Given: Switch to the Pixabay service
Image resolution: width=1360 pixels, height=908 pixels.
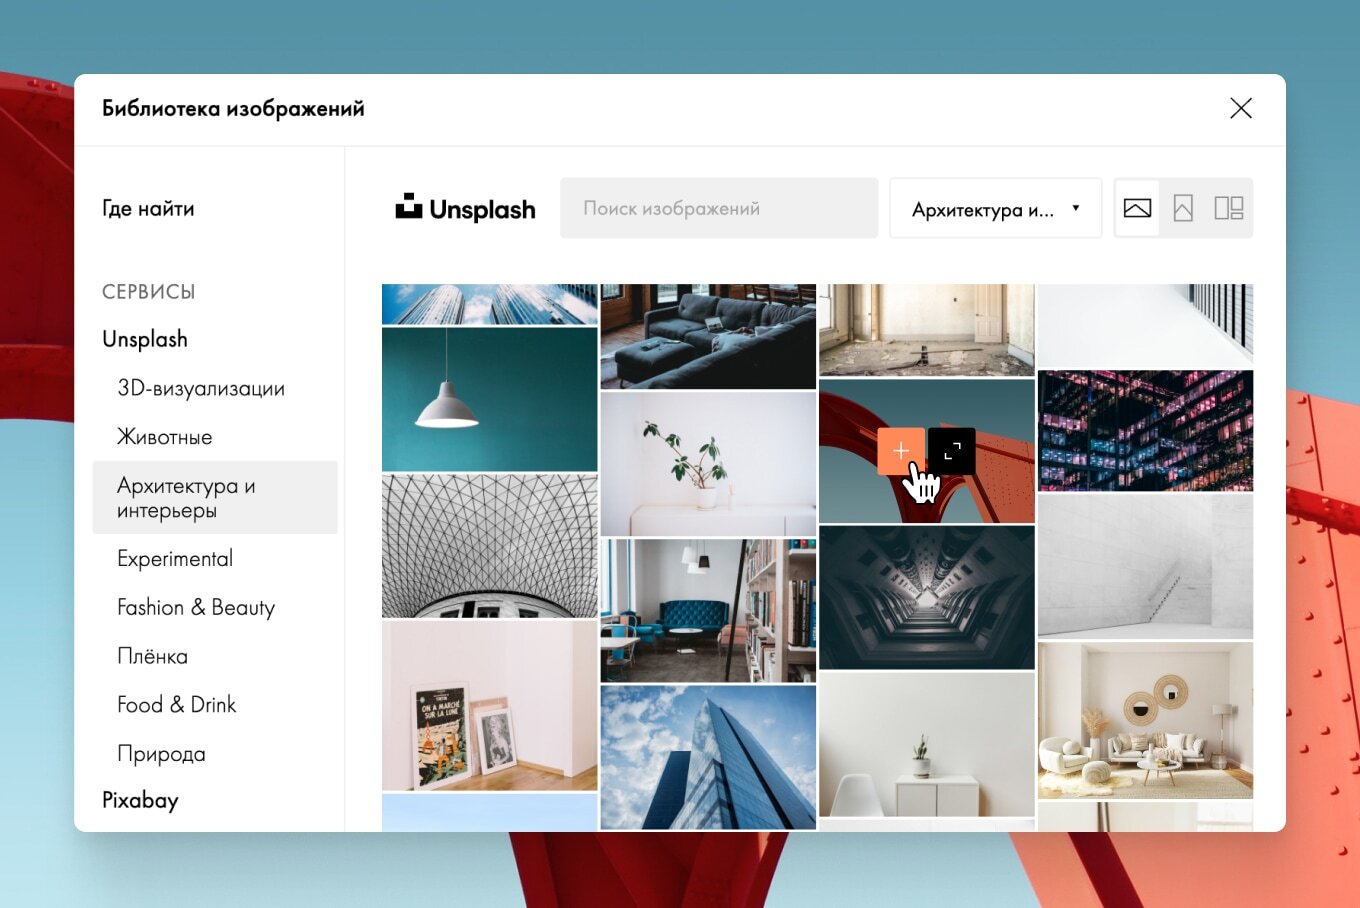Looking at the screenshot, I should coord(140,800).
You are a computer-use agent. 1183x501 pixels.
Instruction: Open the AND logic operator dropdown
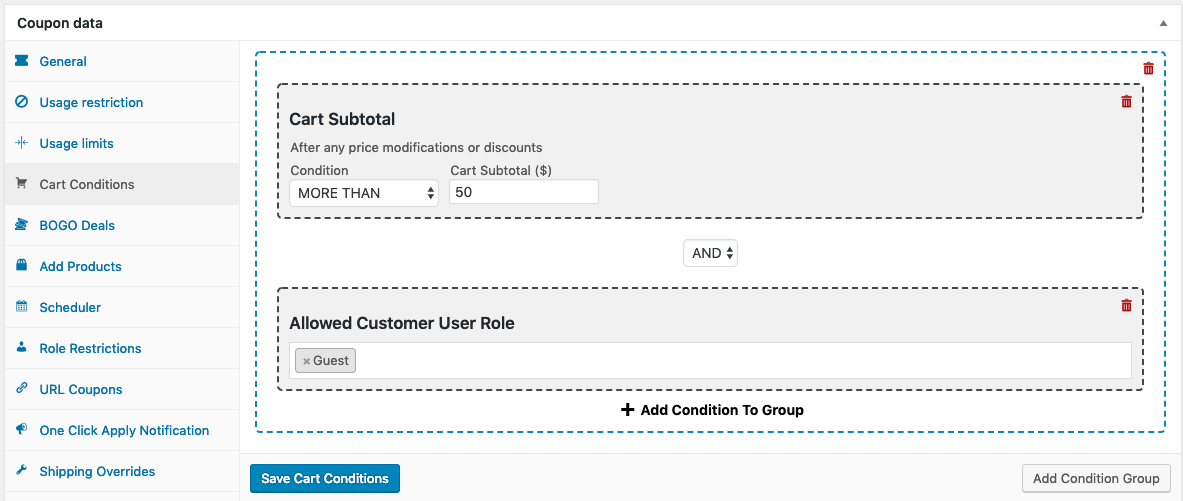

________________

Where images occur in the data above, leave them out and repeat everything else exactly.

Given: Switch to the Pixabay service
Image resolution: width=1360 pixels, height=908 pixels.
Looking at the screenshot, I should coord(140,800).
You are a computer-use agent. 1183x501 pixels.
Instruction: Open the AND logic operator dropdown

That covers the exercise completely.